(Records to use)

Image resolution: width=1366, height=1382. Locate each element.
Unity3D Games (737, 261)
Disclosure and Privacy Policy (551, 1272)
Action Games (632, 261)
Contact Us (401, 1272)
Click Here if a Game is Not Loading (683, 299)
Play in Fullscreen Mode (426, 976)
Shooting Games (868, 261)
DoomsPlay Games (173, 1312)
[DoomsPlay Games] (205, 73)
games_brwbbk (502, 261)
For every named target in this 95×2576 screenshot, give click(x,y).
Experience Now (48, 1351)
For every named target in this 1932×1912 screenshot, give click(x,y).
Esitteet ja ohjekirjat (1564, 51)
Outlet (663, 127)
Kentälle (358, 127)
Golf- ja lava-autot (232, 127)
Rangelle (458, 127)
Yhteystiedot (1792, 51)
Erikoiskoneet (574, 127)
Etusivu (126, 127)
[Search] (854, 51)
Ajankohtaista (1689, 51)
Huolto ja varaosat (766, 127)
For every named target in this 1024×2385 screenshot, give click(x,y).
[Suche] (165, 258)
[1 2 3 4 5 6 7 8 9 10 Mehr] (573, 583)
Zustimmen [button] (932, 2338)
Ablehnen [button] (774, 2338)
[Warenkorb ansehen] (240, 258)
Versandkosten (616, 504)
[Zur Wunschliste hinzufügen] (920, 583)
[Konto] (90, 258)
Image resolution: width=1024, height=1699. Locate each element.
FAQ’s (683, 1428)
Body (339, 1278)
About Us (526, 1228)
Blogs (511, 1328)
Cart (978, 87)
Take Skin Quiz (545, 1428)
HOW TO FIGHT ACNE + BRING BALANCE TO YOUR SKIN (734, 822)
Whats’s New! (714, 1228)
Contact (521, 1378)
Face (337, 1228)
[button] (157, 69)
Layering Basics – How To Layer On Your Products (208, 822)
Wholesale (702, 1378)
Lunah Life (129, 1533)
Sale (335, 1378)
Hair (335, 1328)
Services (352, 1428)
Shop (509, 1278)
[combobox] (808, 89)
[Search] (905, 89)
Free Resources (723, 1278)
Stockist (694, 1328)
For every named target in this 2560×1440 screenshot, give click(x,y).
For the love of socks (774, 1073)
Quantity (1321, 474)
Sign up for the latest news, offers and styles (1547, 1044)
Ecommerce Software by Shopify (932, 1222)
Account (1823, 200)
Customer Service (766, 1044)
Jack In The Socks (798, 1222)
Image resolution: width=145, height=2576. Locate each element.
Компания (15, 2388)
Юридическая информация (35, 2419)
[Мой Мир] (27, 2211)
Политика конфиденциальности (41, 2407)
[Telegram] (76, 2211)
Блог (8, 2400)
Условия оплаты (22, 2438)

(End Records to use)

Exercise description: Copy out each line of the entries where the word "give" is found.

Result:
For every named target in this 95×2576 screenshot, give click(x,y).
For every named target in this 1932×1912 screenshot, give click(x,y).
For every named target in this 1024×2385 screenshot, give click(x,y).
For every named target in this 2560×1440 screenshot, give click(x,y).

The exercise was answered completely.